When Windows 95 came out, I figured that the designers must have learned from a lot of the same textbooks. The thinking would be that “Computer” was a type of thing, and “my computer” would be a specific thing of that type, and “my” was the usual way of denoting that. Personally I think “this computer” would have made more sense.

It wasn’t just Windows 7, actually; Vista ditched the “My” prefix in front of “Computer” as well.

If you don’t like the name under the icon, why not just rename it? You can call it anything that strikes your fancy.

On my computer, I changed the name to “Beelzebub”, to reflect the fact that Evil Spirits so often decide to pay my computer a visit.,

Well except the ones that know that Logo+e opens up explorer.
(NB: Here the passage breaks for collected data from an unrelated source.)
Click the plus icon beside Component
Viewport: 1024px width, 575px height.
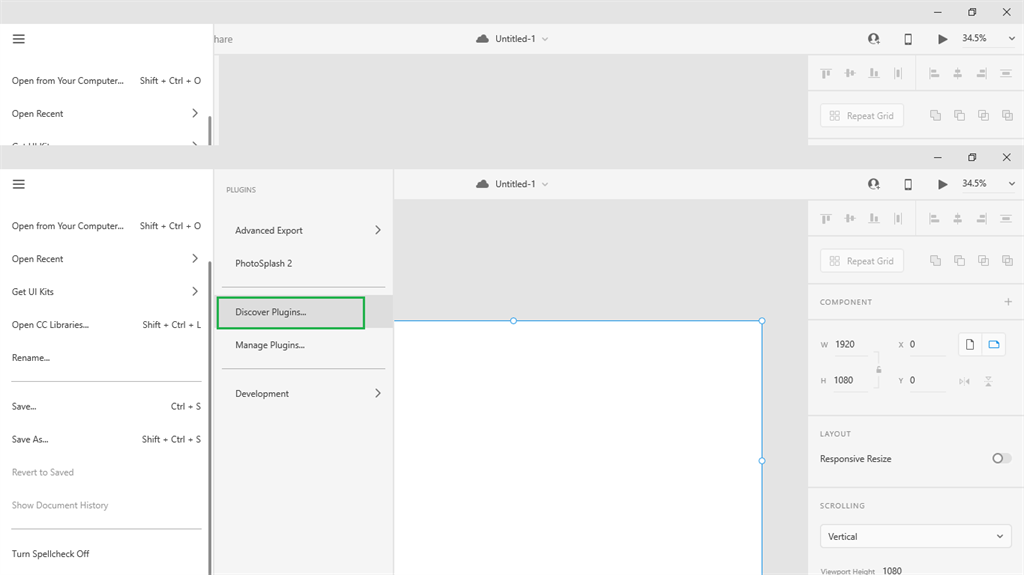pyautogui.click(x=1007, y=302)
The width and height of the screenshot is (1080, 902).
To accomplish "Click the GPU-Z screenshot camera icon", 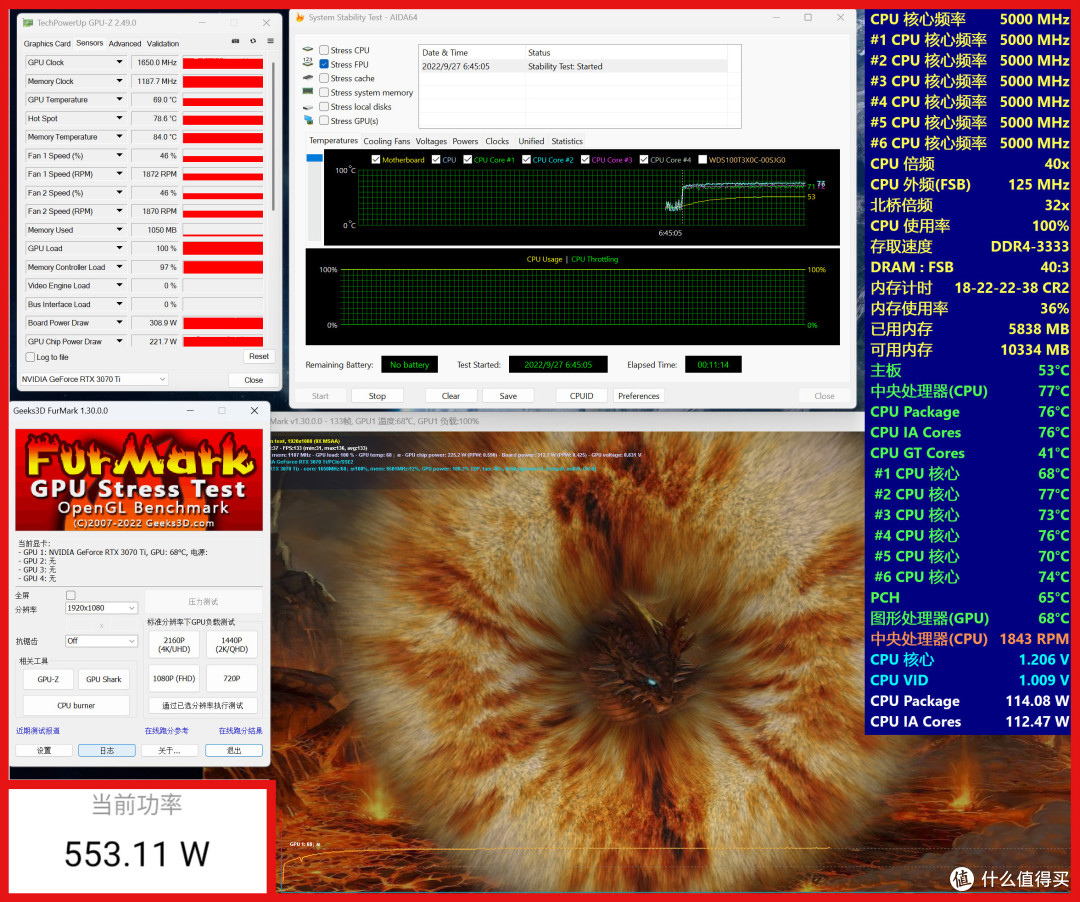I will click(235, 42).
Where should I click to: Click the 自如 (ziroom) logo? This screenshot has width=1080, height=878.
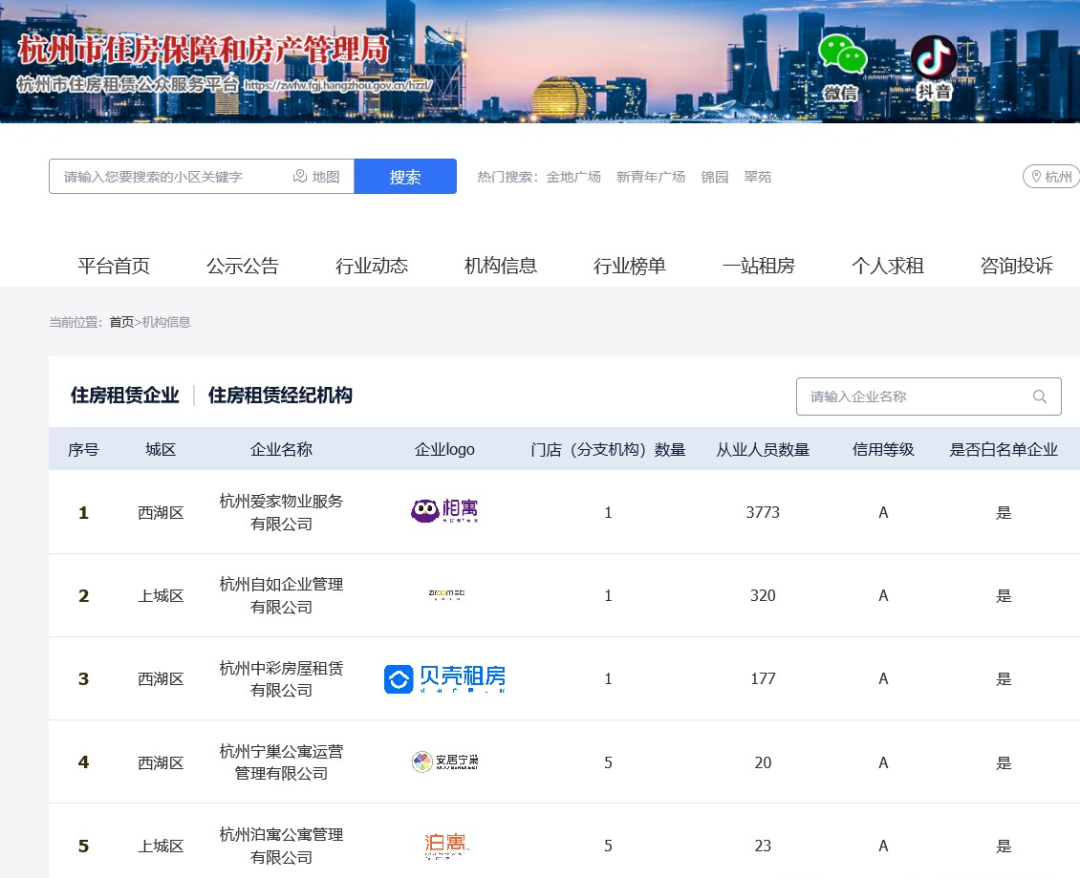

The number of whom I have encountered equals zero. Even seasoned IT veterans don’t seem to know those kinds of simple tricks (even though they know 1001 other esoteric things about PCs).

Count your blessings. After one of the focus groups, they removed the word “Widdle.”

The “my whatever” started when they added real LAN networking to the OS.

So the typical user might have 6 machine or folder icons on their desk top: “My computer”, “Janes computer”, “the big down one in IT”, etc.

Once you think of all the other computers, using “my” to refer to your own machine makes sense. And in a typical LAN setting your machine is outnumbered 10 or 20 to 1 versus the other machines you probably have shortcuts to.
Now the other of this issue side is …

Pretend my name is Bill and my computer has accounts for myself and my wife Sue.

What feels awkward to me is when I see “Bill’s Documents” as a folder name. People (other than Bob Dole) don’t usually use their own name. I’d be happier if I saw “My Documents” and “Sue’s Documents” while she saw “My Documents” and “Bill’s Documents”.

In Win7 MSFT has a mixture of “Name’s Whatever”, and “My Whatever”, and just plain old “Whatever”.

A lot of the “my whatever” names will be with us for a long time since so many 3rd party applications were written to assume that pictures will always be stored in “My Pictures”, music in “My Music”, etc.

The Windows app design standards say programs should always ask the OS what is the correct folder for the user’s dedicated picture folder, so MSFT could change “My Pictures” to “Pictures” or “Your Pictures” without breaking thousands of apps. But most software companies are lazy or cheap and saved 3 minutes of dev effort by doing it wrong. So MSFT is stuck. And hence we all are stuck.

I usually change the icon to something musically inclined and the name to My Sharona :smiley:

I don’t get why “Computer” makes any more sense. It’s merely a hub for all the disk drives on my computer. It’s nowhere near the whole computer. I know they’re trying to be user friendly and not use Filesystem or root, but why not something like (My) Drives, (My) Disks, or (My) Storage?

But, then again, I think the entire file system should start at the user level. The user’s home folder (or even Desktop) should be as far back as they can go. (Folders that were traditionally outside or above that level would be dynamically mapped under the user folder, with only admins having access to stuff that applies to all users.) But that would require a big change in how things work.

“MY computer”

“Where do YOU want to go today?”

“USERNAME”

Cognitive dissonance, frozen in text.

My thought exactly. August 1995 was a looooooooooong time ago.

Actually, I did that once, with an interesting side benefit. When I started at my last company, I renamed it “Your Computer”. When I left the company, by company policy they wiped my hard drive and left the computer in a storage area for my former department to re-use. But their automated hard drive wipe only erased “My Computer”. It didn’t erase “Your Computer”. So later when I needed something off the machine, I just called up a former colleague, he fired up the machine, and emailed me what I needed.

It is good to know Microsoft has changed it for Windows 7. I am now about one percent less likely to get Linux on my next computer.

There’s no statute of limitations on griping, especially on the SDMB.